_Work to be completed_
When you reach the entries, transcribe each one exactly.

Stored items
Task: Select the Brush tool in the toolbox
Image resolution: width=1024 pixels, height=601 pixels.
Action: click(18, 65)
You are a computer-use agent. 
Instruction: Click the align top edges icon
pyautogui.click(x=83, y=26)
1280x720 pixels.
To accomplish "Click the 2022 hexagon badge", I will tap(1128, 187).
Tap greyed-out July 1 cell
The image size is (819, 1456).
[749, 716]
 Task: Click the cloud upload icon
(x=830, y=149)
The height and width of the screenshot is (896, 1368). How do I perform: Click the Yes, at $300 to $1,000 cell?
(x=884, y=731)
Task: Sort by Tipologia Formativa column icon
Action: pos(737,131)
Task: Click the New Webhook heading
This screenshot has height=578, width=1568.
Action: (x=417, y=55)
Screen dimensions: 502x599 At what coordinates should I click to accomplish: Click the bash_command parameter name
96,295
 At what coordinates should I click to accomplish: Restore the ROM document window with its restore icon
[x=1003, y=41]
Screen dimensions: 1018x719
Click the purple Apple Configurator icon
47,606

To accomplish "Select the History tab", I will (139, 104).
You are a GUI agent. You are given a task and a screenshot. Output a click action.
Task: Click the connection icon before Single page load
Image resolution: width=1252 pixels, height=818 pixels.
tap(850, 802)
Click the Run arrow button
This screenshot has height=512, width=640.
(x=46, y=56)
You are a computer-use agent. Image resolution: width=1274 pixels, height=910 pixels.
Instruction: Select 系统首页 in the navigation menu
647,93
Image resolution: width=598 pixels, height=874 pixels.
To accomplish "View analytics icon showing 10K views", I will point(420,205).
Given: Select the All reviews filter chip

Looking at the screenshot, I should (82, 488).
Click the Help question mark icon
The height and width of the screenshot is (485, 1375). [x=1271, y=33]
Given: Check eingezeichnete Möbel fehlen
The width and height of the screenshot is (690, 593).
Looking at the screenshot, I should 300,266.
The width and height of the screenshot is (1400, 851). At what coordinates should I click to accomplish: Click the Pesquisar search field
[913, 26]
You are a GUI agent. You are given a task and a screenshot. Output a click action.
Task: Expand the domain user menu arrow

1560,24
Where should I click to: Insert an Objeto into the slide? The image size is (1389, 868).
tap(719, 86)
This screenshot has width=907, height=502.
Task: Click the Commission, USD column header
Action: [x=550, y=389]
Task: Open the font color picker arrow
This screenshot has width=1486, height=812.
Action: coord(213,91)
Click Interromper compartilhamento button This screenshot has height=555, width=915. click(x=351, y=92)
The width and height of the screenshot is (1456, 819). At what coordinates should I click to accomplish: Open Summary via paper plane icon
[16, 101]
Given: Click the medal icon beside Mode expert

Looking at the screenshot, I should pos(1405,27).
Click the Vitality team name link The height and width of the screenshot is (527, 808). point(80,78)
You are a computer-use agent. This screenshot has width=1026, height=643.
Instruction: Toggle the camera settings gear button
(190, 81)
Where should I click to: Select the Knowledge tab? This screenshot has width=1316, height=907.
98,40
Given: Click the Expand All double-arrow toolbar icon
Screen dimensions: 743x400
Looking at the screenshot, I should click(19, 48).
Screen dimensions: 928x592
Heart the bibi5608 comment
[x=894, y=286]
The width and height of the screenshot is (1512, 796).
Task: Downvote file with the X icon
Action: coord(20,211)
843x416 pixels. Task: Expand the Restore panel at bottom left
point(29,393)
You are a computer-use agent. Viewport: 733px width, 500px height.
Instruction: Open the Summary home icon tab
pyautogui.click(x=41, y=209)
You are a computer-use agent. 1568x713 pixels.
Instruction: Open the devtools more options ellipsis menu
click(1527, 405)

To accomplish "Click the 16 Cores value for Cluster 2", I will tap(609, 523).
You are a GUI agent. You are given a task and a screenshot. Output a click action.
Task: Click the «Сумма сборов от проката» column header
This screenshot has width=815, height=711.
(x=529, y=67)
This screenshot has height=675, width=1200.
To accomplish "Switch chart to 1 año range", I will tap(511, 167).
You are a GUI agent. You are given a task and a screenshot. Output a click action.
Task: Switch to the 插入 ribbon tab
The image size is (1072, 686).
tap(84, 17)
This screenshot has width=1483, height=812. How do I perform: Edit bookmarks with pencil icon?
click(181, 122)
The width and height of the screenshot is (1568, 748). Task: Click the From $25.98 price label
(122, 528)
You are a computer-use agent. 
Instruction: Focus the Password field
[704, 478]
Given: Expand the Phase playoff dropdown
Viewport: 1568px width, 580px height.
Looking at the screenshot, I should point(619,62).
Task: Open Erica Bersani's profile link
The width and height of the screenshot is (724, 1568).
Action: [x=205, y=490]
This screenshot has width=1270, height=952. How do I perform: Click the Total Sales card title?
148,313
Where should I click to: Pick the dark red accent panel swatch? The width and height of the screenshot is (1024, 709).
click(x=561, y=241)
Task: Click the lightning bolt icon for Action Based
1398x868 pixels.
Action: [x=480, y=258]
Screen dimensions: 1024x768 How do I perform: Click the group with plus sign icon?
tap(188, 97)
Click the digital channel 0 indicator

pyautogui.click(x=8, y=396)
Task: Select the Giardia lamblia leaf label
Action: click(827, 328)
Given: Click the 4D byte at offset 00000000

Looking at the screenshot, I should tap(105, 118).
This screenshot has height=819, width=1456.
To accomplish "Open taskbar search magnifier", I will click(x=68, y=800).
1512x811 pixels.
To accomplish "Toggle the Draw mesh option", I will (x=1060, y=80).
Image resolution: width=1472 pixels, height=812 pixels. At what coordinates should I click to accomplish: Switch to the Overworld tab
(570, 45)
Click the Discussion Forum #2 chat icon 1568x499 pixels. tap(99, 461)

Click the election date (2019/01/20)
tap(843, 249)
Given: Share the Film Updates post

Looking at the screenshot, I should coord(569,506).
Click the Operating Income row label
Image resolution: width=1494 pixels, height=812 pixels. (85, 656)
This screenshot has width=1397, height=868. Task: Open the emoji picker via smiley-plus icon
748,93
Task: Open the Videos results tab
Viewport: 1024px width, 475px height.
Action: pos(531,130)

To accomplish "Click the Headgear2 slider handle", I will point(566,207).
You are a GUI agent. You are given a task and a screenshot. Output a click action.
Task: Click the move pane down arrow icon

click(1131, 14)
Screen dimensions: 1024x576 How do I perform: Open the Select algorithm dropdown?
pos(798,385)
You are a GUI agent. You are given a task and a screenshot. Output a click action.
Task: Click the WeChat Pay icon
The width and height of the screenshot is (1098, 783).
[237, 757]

_Output_
Task: Select the Brush tool in the toolbox
Image resolution: width=1024 pixels, height=601 pixels.
Action: click(18, 65)
You are a computer-use agent. 
Instruction: Click the align top edges icon
pyautogui.click(x=83, y=26)
1280x720 pixels.
To accomplish "Click the 2022 hexagon badge", I will tap(1128, 187).
Tap greyed-out July 1 cell
The image size is (819, 1456).
[749, 716]
 Task: Click the cloud upload icon
(x=830, y=149)
The height and width of the screenshot is (896, 1368). How do I perform: Click the Yes, at $300 to $1,000 cell?
(x=884, y=731)
Task: Sort by Tipologia Formativa column icon
Action: pos(737,131)
Task: Click the New Webhook heading
This screenshot has height=578, width=1568.
Action: (x=417, y=55)
Screen dimensions: 502x599 At what coordinates should I click to accomplish: Click the bash_command parameter name
96,295
 At what coordinates should I click to accomplish: Restore the ROM document window with its restore icon
[x=1003, y=41]
Screen dimensions: 1018x719
Click the purple Apple Configurator icon
47,606

To accomplish "Select the History tab", I will (139, 104).
You are a GUI agent. You are given a task and a screenshot. Output a click action.
Task: Click the connection icon before Single page load
Image resolution: width=1252 pixels, height=818 pixels.
tap(850, 802)
Click the Run arrow button
This screenshot has height=512, width=640.
(x=46, y=56)
You are a computer-use agent. Image resolution: width=1274 pixels, height=910 pixels.
Instruction: Select 系统首页 in the navigation menu
647,93
Image resolution: width=598 pixels, height=874 pixels.
To accomplish "View analytics icon showing 10K views", I will point(420,205).
Given: Select the All reviews filter chip

Looking at the screenshot, I should (82, 488).
Click the Help question mark icon
The height and width of the screenshot is (485, 1375). [x=1271, y=33]
Given: Check eingezeichnete Möbel fehlen
The width and height of the screenshot is (690, 593).
Looking at the screenshot, I should 300,266.
The width and height of the screenshot is (1400, 851). At what coordinates should I click to accomplish: Click the Pesquisar search field
[913, 26]
You are a GUI agent. You are given a task and a screenshot. Output a click action.
Task: Expand the domain user menu arrow

1560,24
Where should I click to: Insert an Objeto into the slide? The image size is (1389, 868).
tap(719, 86)
This screenshot has width=907, height=502.
Task: Click the Commission, USD column header
Action: [x=550, y=389]
Task: Open the font color picker arrow
This screenshot has width=1486, height=812.
Action: coord(213,91)
Click Interromper compartilhamento button This screenshot has height=555, width=915. click(x=351, y=92)
The width and height of the screenshot is (1456, 819). At what coordinates should I click to accomplish: Open Summary via paper plane icon
[16, 101]
Given: Click the medal icon beside Mode expert

Looking at the screenshot, I should pos(1405,27).
Click the Vitality team name link The height and width of the screenshot is (527, 808). point(80,78)
You are a computer-use agent. This screenshot has width=1026, height=643.
Instruction: Toggle the camera settings gear button
(190, 81)
Where should I click to: Select the Knowledge tab? This screenshot has width=1316, height=907.
98,40
Given: Click the Expand All double-arrow toolbar icon
Screen dimensions: 743x400
Looking at the screenshot, I should click(19, 48).
Screen dimensions: 928x592
Heart the bibi5608 comment
[x=894, y=286]
The width and height of the screenshot is (1512, 796).
Task: Downvote file with the X icon
Action: coord(20,211)
843x416 pixels. Task: Expand the Restore panel at bottom left
point(29,393)
You are a computer-use agent. Viewport: 733px width, 500px height.
Instruction: Open the Summary home icon tab
pyautogui.click(x=41, y=209)
You are a computer-use agent. 1568x713 pixels.
Instruction: Open the devtools more options ellipsis menu
click(1527, 405)

To accomplish "Click the 16 Cores value for Cluster 2", I will tap(609, 523).
You are a GUI agent. You are given a task and a screenshot. Output a click action.
Task: Click the «Сумма сборов от проката» column header
This screenshot has width=815, height=711.
(x=529, y=67)
This screenshot has height=675, width=1200.
To accomplish "Switch chart to 1 año range", I will tap(511, 167).
You are a GUI agent. You are given a task and a screenshot. Output a click action.
Task: Switch to the 插入 ribbon tab
The image size is (1072, 686).
tap(84, 17)
This screenshot has width=1483, height=812. How do I perform: Edit bookmarks with pencil icon?
click(181, 122)
The width and height of the screenshot is (1568, 748). Task: Click the From $25.98 price label
(122, 528)
You are a computer-use agent. 
Instruction: Focus the Password field
[704, 478]
Given: Expand the Phase playoff dropdown
Viewport: 1568px width, 580px height.
Looking at the screenshot, I should point(619,62).
Task: Open Erica Bersani's profile link
The width and height of the screenshot is (724, 1568).
Action: [x=205, y=490]
This screenshot has width=1270, height=952. How do I perform: Click the Total Sales card title?
148,313
Where should I click to: Pick the dark red accent panel swatch? The width and height of the screenshot is (1024, 709).
click(x=561, y=241)
Task: Click the lightning bolt icon for Action Based
1398x868 pixels.
Action: [x=480, y=258]
Screen dimensions: 1024x768 How do I perform: Click the group with plus sign icon?
tap(188, 97)
Click the digital channel 0 indicator

pyautogui.click(x=8, y=396)
Task: Select the Giardia lamblia leaf label
Action: click(827, 328)
Given: Click the 4D byte at offset 00000000

Looking at the screenshot, I should tap(105, 118).
This screenshot has height=819, width=1456.
To accomplish "Open taskbar search magnifier", I will click(x=68, y=800).
1512x811 pixels.
To accomplish "Toggle the Draw mesh option", I will (x=1060, y=80).
Image resolution: width=1472 pixels, height=812 pixels. At what coordinates should I click to accomplish: Switch to the Overworld tab
(570, 45)
Click the Discussion Forum #2 chat icon 1568x499 pixels. tap(99, 461)

Click the election date (2019/01/20)
tap(843, 249)
Given: Share the Film Updates post

Looking at the screenshot, I should coord(569,506).
Click the Operating Income row label
Image resolution: width=1494 pixels, height=812 pixels. (85, 656)
This screenshot has width=1397, height=868. Task: Open the emoji picker via smiley-plus icon
748,93
Task: Open the Videos results tab
Viewport: 1024px width, 475px height.
Action: pos(531,130)

To accomplish "Click the Headgear2 slider handle", I will point(566,207).
You are a GUI agent. You are given a task and a screenshot. Output a click action.
Task: Click the move pane down arrow icon

click(1131, 14)
Screen dimensions: 1024x576 How do I perform: Open the Select algorithm dropdown?
pos(798,385)
You are a GUI agent. You are given a task and a screenshot. Output a click action.
Task: Click the WeChat Pay icon
The width and height of the screenshot is (1098, 783).
[237, 757]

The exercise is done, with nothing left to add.